Abstract:
When metacyclic parasites enter the bloodstream of the vertebrate host, they differentiate immediately to slender bloodstream forms. They divide very rapidly and are responsible for the increase of the parasitemia. When they have reached a certain cell density, they change into stumpy forms which cease in proliferation. This differentiation is a transient process traversing an intermediate state already featured with the metabolism of the stumpy form, but morphologically difficult to determine.
During the course of infection, the bloodstream form produces several prostaglandin-derivatives, among them prostaglandin D2. After releasing this substance into the bloodstream, it is rapidly metabolized in prostaglandins of the J-series like 15-deoxy-PGJ2, which finally induce a programmed cell death in the parasites. Thiazolidinediones share the target protein PPARgamma with 15-deoxy-PGJ2, but exhibit a much higher affinity. For this reason the effects of troglitazone, ciglitazone and rosiglitazone were used for further studies in order to discover a possible mechanism for the prostaglandin-effects.

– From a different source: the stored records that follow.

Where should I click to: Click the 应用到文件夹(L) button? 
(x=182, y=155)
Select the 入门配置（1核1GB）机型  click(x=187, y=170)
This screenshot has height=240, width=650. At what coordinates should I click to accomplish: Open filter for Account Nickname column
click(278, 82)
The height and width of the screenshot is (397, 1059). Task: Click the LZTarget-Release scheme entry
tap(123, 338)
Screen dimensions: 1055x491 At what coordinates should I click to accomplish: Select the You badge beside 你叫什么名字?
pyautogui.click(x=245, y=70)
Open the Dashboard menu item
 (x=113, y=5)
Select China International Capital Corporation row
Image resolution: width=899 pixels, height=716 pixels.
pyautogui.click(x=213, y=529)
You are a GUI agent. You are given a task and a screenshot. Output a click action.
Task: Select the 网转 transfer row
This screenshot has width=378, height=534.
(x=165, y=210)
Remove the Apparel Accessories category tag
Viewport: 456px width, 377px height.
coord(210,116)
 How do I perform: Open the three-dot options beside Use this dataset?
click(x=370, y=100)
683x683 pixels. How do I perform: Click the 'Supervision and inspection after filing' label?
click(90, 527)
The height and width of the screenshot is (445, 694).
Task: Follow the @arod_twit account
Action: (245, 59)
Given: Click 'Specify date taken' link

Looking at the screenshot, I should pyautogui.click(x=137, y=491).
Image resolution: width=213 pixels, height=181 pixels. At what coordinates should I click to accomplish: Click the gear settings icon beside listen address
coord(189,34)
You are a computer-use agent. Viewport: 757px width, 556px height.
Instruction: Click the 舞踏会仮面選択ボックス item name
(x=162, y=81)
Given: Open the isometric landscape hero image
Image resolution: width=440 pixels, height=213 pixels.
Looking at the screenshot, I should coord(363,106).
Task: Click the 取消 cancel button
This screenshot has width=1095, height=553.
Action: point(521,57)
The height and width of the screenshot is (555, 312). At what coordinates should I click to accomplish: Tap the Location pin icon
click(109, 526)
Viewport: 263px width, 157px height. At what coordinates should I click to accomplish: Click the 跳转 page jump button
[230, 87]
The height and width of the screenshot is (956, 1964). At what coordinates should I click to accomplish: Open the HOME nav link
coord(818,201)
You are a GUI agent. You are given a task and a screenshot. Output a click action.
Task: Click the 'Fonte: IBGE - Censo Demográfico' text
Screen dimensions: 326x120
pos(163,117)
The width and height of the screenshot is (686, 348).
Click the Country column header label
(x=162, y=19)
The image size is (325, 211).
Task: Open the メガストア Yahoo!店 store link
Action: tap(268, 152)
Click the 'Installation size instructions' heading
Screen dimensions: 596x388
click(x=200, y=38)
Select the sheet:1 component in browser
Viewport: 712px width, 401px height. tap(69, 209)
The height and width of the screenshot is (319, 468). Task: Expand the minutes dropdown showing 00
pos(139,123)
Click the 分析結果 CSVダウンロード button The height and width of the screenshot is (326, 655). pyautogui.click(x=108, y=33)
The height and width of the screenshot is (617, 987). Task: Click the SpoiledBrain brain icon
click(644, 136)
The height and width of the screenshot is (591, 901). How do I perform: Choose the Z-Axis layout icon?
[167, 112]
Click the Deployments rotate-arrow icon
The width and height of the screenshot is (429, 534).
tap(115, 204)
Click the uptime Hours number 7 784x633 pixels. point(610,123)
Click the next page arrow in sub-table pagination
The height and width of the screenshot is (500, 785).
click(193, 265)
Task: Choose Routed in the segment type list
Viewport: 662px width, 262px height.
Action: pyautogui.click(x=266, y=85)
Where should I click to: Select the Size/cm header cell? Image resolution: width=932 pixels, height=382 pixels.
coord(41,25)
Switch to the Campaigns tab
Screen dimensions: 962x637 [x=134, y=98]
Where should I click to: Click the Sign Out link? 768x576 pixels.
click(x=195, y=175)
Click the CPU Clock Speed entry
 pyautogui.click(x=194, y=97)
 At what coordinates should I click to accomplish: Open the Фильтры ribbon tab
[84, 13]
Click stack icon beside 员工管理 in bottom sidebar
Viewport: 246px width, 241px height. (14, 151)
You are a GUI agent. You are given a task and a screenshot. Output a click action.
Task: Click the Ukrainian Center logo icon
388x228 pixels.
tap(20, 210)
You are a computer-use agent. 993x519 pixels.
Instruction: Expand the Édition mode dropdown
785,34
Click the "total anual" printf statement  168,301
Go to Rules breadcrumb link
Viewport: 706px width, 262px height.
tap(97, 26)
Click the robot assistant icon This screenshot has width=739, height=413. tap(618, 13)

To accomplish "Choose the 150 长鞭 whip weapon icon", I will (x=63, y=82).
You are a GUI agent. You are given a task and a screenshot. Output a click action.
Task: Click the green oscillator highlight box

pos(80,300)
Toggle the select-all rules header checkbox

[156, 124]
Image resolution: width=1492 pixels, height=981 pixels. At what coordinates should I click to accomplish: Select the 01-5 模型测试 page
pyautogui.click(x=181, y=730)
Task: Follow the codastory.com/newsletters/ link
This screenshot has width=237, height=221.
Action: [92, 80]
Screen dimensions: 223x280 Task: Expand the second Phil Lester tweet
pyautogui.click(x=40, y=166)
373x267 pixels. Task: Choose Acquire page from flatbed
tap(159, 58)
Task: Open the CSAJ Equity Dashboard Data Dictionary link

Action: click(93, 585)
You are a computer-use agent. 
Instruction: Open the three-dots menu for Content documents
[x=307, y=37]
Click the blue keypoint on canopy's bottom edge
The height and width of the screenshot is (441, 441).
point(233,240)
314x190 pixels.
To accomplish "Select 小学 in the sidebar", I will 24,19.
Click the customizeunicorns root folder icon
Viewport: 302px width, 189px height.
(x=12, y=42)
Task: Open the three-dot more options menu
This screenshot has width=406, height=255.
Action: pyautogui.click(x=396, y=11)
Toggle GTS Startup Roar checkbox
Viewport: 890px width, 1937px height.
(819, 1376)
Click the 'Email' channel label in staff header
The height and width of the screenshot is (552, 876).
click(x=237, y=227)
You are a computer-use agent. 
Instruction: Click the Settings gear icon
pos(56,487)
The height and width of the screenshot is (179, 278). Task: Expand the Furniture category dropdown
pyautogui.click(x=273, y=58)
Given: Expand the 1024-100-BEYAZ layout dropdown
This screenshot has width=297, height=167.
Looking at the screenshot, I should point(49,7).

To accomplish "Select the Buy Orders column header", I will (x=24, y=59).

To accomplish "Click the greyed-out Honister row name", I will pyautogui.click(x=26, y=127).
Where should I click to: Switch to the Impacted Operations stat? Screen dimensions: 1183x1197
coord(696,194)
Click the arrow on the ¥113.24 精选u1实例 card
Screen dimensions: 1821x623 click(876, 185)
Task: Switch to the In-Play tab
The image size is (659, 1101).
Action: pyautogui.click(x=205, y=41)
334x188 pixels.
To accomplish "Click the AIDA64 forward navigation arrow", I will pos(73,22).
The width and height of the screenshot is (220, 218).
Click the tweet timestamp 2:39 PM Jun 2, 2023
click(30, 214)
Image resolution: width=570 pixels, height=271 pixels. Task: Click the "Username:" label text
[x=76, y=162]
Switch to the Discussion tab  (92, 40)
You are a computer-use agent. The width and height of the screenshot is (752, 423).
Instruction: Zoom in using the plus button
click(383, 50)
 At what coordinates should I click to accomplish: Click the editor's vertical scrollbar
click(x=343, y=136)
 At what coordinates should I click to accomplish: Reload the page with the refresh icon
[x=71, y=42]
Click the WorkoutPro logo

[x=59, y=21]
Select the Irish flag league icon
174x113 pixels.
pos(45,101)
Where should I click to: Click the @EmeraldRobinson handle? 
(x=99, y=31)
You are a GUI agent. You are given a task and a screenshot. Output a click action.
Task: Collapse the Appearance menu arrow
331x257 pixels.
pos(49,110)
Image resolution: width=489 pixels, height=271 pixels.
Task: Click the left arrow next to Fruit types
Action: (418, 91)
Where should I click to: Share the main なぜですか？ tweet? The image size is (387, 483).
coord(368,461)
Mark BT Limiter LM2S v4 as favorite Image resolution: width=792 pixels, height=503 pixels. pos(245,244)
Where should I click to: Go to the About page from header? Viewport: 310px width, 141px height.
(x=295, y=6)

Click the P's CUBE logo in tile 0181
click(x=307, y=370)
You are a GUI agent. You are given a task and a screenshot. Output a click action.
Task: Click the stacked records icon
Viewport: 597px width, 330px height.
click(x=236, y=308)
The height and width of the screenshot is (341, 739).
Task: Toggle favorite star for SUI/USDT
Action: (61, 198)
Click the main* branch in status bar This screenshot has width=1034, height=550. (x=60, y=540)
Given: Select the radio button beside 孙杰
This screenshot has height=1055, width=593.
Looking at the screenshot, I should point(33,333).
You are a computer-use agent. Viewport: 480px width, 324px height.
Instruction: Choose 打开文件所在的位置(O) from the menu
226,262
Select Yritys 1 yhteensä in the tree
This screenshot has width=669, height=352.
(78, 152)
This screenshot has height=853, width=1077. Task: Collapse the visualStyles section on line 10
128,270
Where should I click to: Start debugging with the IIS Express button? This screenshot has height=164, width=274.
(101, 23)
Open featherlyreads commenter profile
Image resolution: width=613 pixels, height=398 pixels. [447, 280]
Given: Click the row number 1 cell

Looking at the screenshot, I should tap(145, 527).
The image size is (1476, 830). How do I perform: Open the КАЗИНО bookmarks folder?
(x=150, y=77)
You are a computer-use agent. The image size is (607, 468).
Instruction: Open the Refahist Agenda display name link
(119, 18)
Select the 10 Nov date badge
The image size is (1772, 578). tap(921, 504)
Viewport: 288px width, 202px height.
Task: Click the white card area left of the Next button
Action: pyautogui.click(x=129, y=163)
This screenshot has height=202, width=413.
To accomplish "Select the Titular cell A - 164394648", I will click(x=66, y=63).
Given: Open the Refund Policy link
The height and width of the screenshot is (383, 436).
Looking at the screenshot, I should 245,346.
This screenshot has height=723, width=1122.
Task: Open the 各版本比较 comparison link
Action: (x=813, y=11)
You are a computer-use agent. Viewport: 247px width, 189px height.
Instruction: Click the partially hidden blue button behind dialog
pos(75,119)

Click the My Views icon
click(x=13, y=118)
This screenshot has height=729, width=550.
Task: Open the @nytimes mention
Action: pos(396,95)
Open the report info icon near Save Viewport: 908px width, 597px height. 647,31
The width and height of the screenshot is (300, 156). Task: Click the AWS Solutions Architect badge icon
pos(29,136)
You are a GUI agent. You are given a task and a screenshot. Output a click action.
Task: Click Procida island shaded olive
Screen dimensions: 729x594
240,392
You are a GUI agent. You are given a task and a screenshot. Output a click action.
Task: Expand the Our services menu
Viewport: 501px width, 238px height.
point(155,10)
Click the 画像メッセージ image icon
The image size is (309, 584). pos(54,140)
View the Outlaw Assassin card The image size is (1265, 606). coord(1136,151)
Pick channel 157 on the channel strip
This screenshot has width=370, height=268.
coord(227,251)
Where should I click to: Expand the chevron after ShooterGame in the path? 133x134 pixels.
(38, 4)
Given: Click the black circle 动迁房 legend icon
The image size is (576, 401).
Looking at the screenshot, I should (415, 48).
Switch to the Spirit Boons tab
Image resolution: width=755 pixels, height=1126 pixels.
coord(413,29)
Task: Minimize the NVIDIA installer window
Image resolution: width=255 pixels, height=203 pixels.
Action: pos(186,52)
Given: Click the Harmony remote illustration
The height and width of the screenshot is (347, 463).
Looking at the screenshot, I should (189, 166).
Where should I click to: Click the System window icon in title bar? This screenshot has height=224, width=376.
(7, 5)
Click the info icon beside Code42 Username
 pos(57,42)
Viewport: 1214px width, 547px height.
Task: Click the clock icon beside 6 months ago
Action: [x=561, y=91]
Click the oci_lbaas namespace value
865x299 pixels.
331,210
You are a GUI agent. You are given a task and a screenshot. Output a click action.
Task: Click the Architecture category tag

Under cultivation all thiazolidinediones lead to a concentration-dependent growth arrest. With an IC50 of 42 µM (and a plasma protein binding rate of 99%), troglitazone had the strongest effect on the cells. Nevertheless, in contrast to the prostaglandins, FACS-analyses and electron microscopy of thiazolidinedione-treated cells showed no sign of a cell cycle arrest, loss of mitochondrial membrane potential or DNA degradation. Beside apoptosis, necrosis also could be ruled out this way. The most obvious effects induced especially by troglitazone, were a proliferation of glycosomes and a further development of the mitochondrion. The mitochondrial activation following treatment could be confirmed by FACS-analysis, showing an increase of mitochondrial membrane potential, a raising cyano-sensitivity and a higher activity of succinate dehydrogenase. Additionally, troglitazone treated cells out of the logarithmic phase exhibited an extremely high ability to transform to procyclic parasites compared to the control cells, when they were object to an in vitro transformation protocol. Microarray analyses supported the results out of the other experiments and showed a further differentiation of the slender bloodstream form to an intermediate form which only differs from the stumpy form with regard to cell cycle arrest. This changes were accompanied e.g. by an up-regulation of ESAG4-transcripts, encoding an adenylyl cyclase. This protein could be responsible for the increase of the intracellular cAMP-concentration during the differentiation process, since ESAG4 is only expressed in the bloodstream form stage. The most striking up-regulation concerned a potential regulatory protein, ESAG8, which is thought to act via interactions with other proteins due to its structure.
Based on these studies, the mechanism of bloodstream form differentiation which is only rudimentary solved, could be investigated further. Simultaneously the role of stumpy-forms for life cycle progression becomes questionable. Obviously a differentiation to an intermediate stage is sufficient for a development to procyclic parasites within the midgut of the tsetse-fly. The task of the cell cycle arrested stumpy forms would then rather be in regulation of cell density within the bloodstream, in order to ensure a longer survival of the mammalian host and an increasing likelihood of the parasites’ reuptake by another tsetse fly.